++++ TEXT PASSAGE ++++
Inside the house at number 132 are a number of fifteenth-century religious wall paintings, which are of particular interest to historians as a rare example of pre-Reformation English Catholic art. The paintings are thought to originate from around 1470–1500. Following the English Reformation, religious art came to be regarded as a form of idolatry and many works were obliterated or destroyed; for this reason, some of the faces in the Piccotts End murals were mutilated and the paintings subsequently covered over by whitewash. They remained hidden for over 400 years until they were uncovered in 1953 by a resident.

The origins of the paintings are unknown. Historians surmise that the Piccotts End house may have served as a hospice for pilgrims, as it was located close to a pilgrim trail which went via the nearby Ashridge Priory. At Ashridge, pilgrims could venerate a phial of the Blood of Christ before proceeding to St Albans Abbey to venerate the holy relics of Saint Alban. The art historian E. Clive Rouse has noted that the murals exhibit a technique of woodcut illustration dating from the late 15th and early 16th centuries, suggesting the influence of the artistic style of the Low Countries.
++++
▶ ACTIVITY A:
In the passage on the Piccotts End wall paintings, why were some of the faces in the murals mutilated and the paintings whitewashed? Answer in one to three sentences.
▶ ACTIVITY B:
Answer these questions from the passage on the Piccotts End wall paintings:
(i) In what year were the paintings uncovered, and by whom?
(ii) Where could pilgrims venerate a phial of the Blood of Christ?
(iii) According to E. Clive Rouse, the artistic style of which region seems to have influenced the murals?
▶ ACTIVITY C:
Pick up the passage on the Piccotts End wall paintings after its last sentence and continue it.
++++ GIVEN ENTRIES ++++
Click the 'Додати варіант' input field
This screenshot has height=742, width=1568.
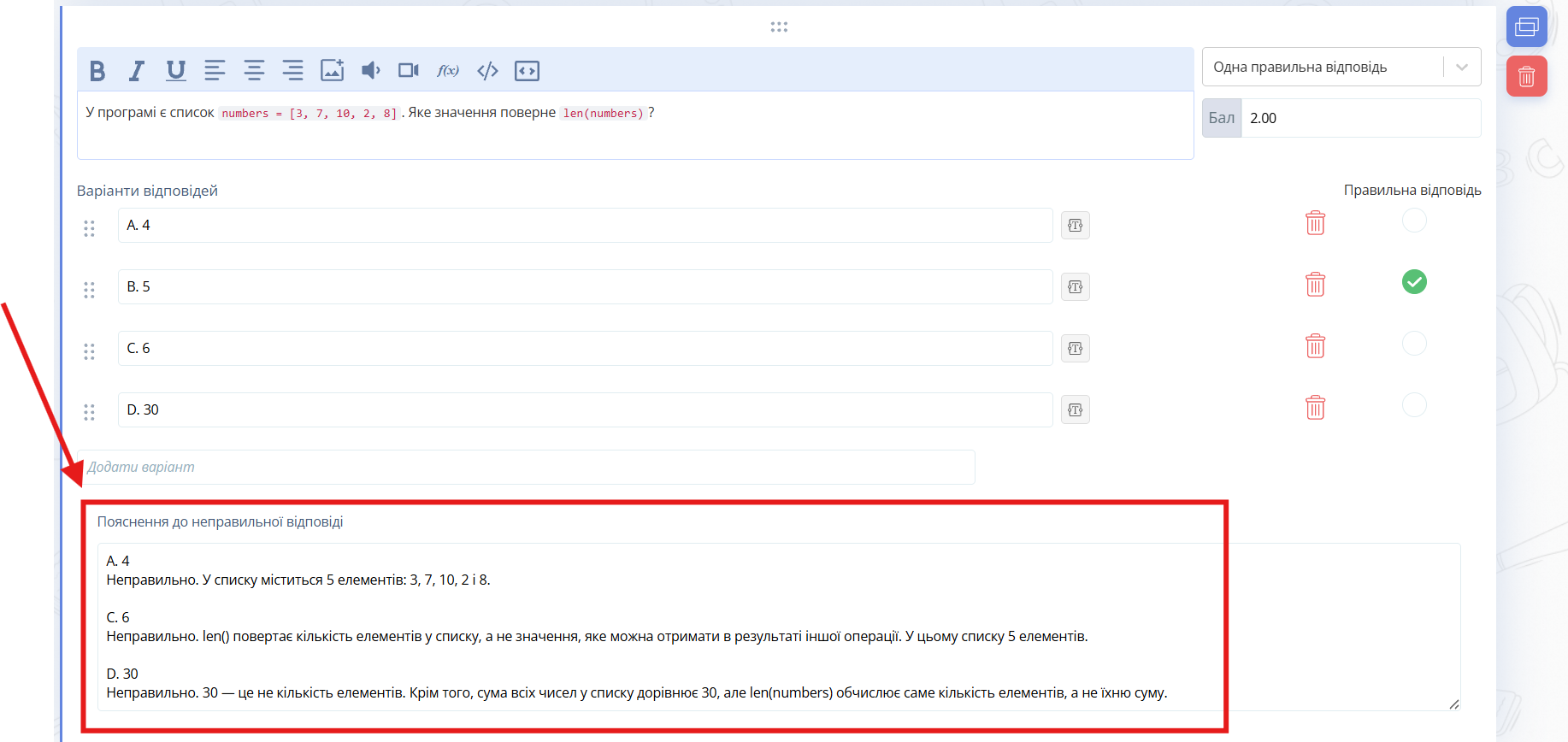pyautogui.click(x=526, y=468)
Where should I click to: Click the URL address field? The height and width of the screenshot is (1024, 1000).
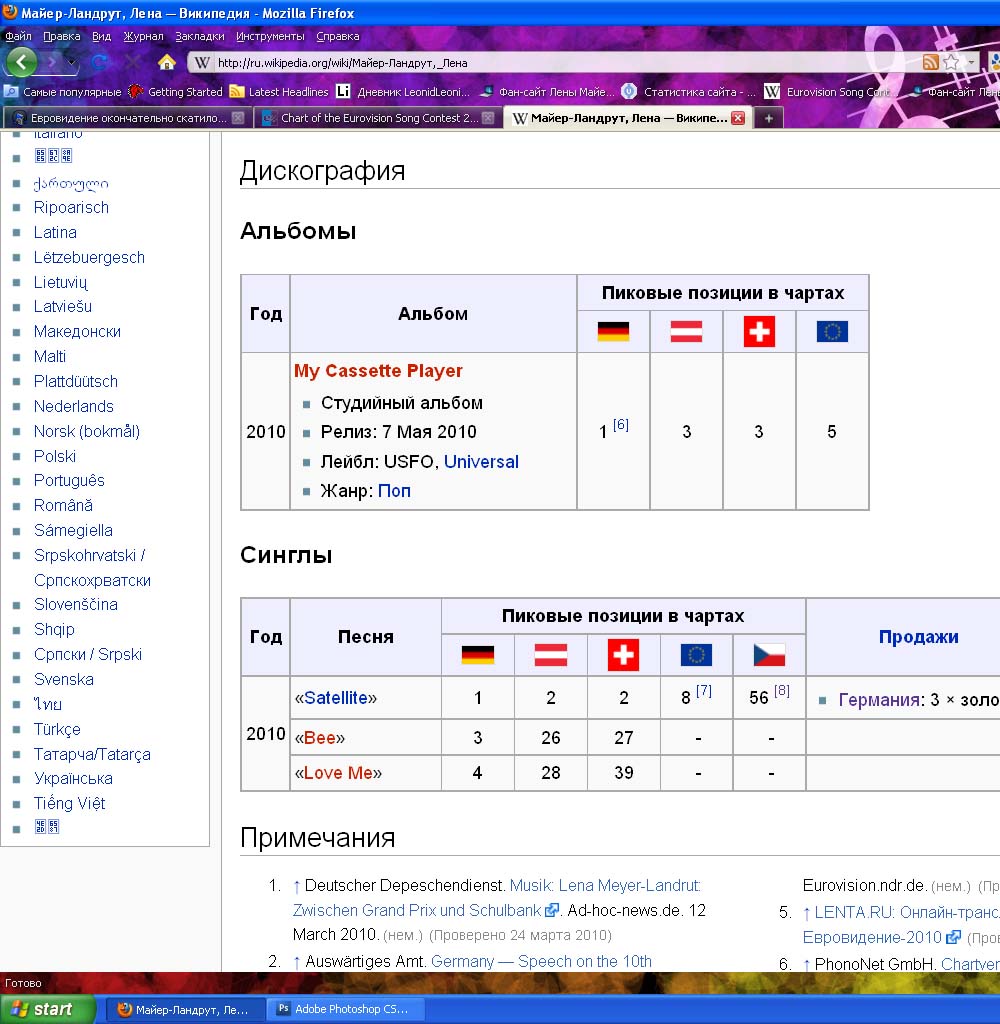pyautogui.click(x=560, y=62)
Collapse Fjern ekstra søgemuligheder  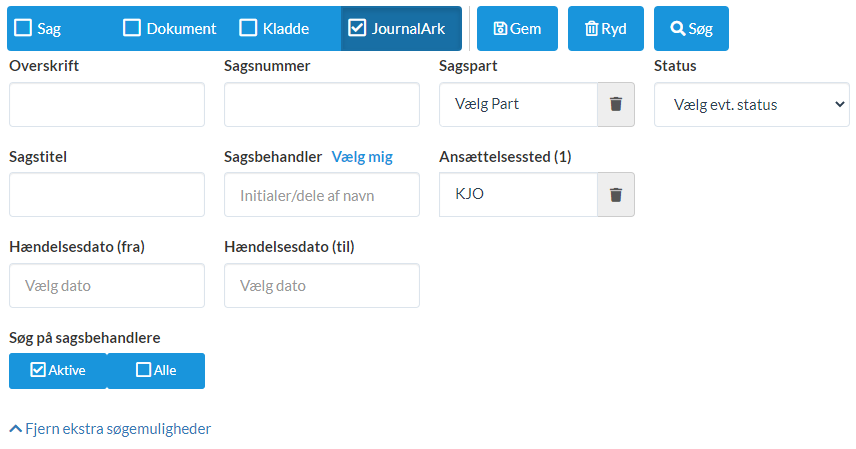click(x=110, y=428)
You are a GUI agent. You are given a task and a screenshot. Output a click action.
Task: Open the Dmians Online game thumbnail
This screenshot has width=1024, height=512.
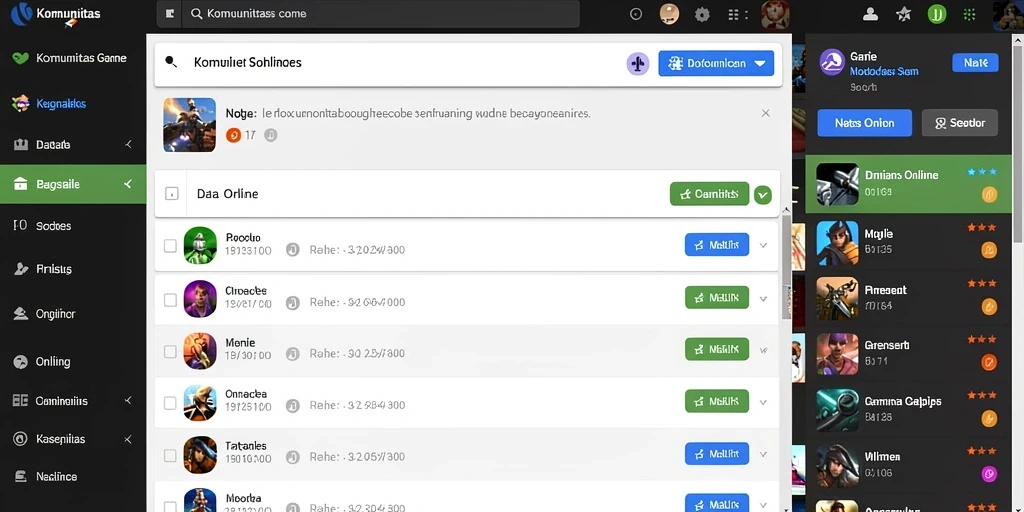837,184

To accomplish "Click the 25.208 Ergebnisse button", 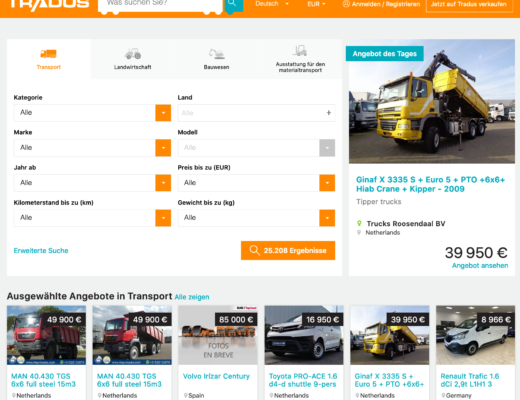I will (x=288, y=250).
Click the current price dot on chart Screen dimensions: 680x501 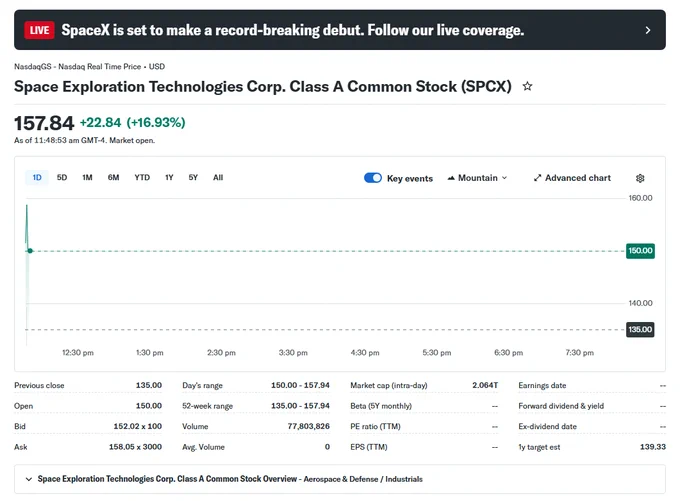[x=30, y=251]
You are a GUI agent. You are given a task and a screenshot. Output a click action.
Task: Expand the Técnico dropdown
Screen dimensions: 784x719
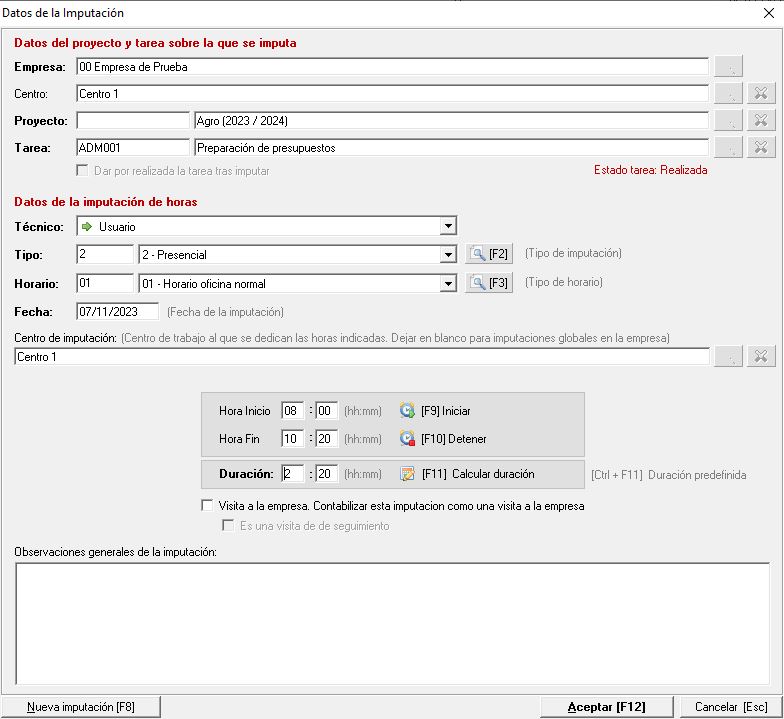[x=449, y=227]
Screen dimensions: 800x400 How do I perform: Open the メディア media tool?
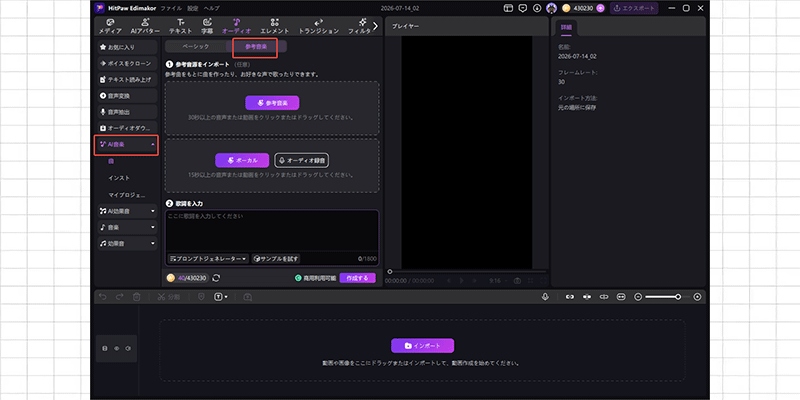pos(110,26)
++++
▶ EXERCISE ANSWER A:
After the English Reformation, religious art came to be regarded as a form of idolatry, and many works were obliterated or destroyed. For this reason, some faces in the Piccotts End murals were mutilated, and the paintings were then covered over with whitewash.

▶ EXERCISE ANSWER B:
(i) In 1953, by a resident.
(ii) At Ashridge Priory.
(iii) The Low Countries.

▶ EXERCISE ANSWER C:
The wall paintings consist of five panels, arranged in a type of iconostasis, resembling a large screen covered with icons, set in tiers. In the centre panel is Christ in Majesty, with the "IHS" Sacred Monogram in the halo. In the right panel is depicted the Baptism of Jesus by Saint John the Baptist; in the background an archangel holds Christ's robes. On the extreme right is a badly damaged image of Saint Clement, the third Pope with a symbolic anchor on each shoulder and the Papal cross. The left panel contains a Pietà (the Virgin Mary holding the dead Christ), and on the far left is a representation of Saint Peter wearing the Papal Tiara, with a Papal cross and the Keys of Heaven. In the two lower panels are paintings of figures of St Catherine of Alexandria (with her Catherine wheel) and Saint Margaret of Antioch emerging from the belly of a dragon. Many figures are depicted wearing typical Tudor dress. They are decorated with orange-red, grey and blue and white foliation with yellow fruit and flowers. A blank space in the lower wall suggests the former presence of an altar.

=== Putative connections with Catharism ===
It has been suggested that some of the symbolism contained in the wall paintings indicate connections with the doctrines of Catharism, a sect considered heretical by the Catholic Church. This is linked to speculation regarding the religious views of the Augustinian community at Ashridge Priory, who were known as good men (Boni Homines). In Cathar texts, the terms good men (Bons Hommes), good women (Bonnes Femmes), or good Christians (Bons Chrétiens) are the common terms of self-identification. A 1943 article in Speculum establishes that there had been conflation of two unrelated groups and that the Boni Homines of Ashridge were not Cathars.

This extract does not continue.